Copy these records line for line, exactly as they appear.

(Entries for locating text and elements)
== == ==

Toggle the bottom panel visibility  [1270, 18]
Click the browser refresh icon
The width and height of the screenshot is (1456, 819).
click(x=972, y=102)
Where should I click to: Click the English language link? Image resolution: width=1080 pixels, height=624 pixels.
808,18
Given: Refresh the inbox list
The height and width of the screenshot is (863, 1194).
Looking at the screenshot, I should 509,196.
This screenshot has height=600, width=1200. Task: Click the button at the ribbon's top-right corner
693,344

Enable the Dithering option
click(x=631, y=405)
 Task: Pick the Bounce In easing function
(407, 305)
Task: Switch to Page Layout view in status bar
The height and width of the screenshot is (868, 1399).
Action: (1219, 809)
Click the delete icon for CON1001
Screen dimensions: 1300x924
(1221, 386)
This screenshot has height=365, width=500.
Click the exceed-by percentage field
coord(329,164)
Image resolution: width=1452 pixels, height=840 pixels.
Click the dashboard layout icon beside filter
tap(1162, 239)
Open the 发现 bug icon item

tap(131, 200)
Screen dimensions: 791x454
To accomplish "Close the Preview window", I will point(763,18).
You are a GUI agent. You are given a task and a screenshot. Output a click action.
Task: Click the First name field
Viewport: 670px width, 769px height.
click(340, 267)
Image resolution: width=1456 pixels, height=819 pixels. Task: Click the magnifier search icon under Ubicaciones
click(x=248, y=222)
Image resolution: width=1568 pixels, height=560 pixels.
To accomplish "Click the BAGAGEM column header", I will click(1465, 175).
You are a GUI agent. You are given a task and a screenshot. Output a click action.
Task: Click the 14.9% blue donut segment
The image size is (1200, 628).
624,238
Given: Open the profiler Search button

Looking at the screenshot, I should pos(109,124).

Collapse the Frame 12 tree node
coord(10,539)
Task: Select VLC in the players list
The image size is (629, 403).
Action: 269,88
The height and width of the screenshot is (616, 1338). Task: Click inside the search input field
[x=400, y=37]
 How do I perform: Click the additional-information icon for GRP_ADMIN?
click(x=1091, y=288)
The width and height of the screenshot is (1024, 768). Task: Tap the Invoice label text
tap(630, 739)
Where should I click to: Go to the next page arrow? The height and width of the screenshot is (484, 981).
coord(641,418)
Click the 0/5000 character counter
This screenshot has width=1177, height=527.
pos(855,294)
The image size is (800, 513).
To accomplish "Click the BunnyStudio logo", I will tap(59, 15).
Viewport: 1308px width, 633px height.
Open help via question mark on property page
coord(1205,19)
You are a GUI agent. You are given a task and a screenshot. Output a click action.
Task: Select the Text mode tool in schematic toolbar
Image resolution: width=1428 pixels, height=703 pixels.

== == ==

• **Output for this task**
Toggle the bottom panel visibility  [1270, 18]
Click the browser refresh icon
The width and height of the screenshot is (1456, 819).
click(x=972, y=102)
Where should I click to: Click the English language link? Image resolution: width=1080 pixels, height=624 pixels.
808,18
Given: Refresh the inbox list
The height and width of the screenshot is (863, 1194).
Looking at the screenshot, I should 509,196.
This screenshot has height=600, width=1200. Task: Click the button at the ribbon's top-right corner
693,344

Enable the Dithering option
click(x=631, y=405)
 Task: Pick the Bounce In easing function
(407, 305)
Task: Switch to Page Layout view in status bar
The height and width of the screenshot is (868, 1399).
Action: (1219, 809)
Click the delete icon for CON1001
Screen dimensions: 1300x924
(1221, 386)
This screenshot has height=365, width=500.
Click the exceed-by percentage field
coord(329,164)
Image resolution: width=1452 pixels, height=840 pixels.
Click the dashboard layout icon beside filter
tap(1162, 239)
Open the 发现 bug icon item

tap(131, 200)
Screen dimensions: 791x454
To accomplish "Close the Preview window", I will point(763,18).
You are a GUI agent. You are given a task and a screenshot. Output a click action.
Task: Click the First name field
Viewport: 670px width, 769px height.
click(340, 267)
Image resolution: width=1456 pixels, height=819 pixels. Task: Click the magnifier search icon under Ubicaciones
click(x=248, y=222)
Image resolution: width=1568 pixels, height=560 pixels.
To accomplish "Click the BAGAGEM column header", I will click(1465, 175).
You are a GUI agent. You are given a task and a screenshot. Output a click action.
Task: Click the 14.9% blue donut segment
The image size is (1200, 628).
624,238
Given: Open the profiler Search button

Looking at the screenshot, I should pos(109,124).

Collapse the Frame 12 tree node
coord(10,539)
Task: Select VLC in the players list
The image size is (629, 403).
Action: 269,88
The height and width of the screenshot is (616, 1338). Task: Click inside the search input field
[x=400, y=37]
 How do I perform: Click the additional-information icon for GRP_ADMIN?
click(x=1091, y=288)
The width and height of the screenshot is (1024, 768). Task: Tap the Invoice label text
tap(630, 739)
Where should I click to: Go to the next page arrow? The height and width of the screenshot is (484, 981).
coord(641,418)
Click the 0/5000 character counter
This screenshot has width=1177, height=527.
pos(855,294)
The image size is (800, 513).
To accomplish "Click the BunnyStudio logo", I will tap(59, 15).
Viewport: 1308px width, 633px height.
Open help via question mark on property page
coord(1205,19)
You are a GUI agent. You are given a task and a screenshot. Output a click action.
Task: Select the Text mode tool in schematic toolbar
Image resolution: width=1428 pixels, height=703 pixels.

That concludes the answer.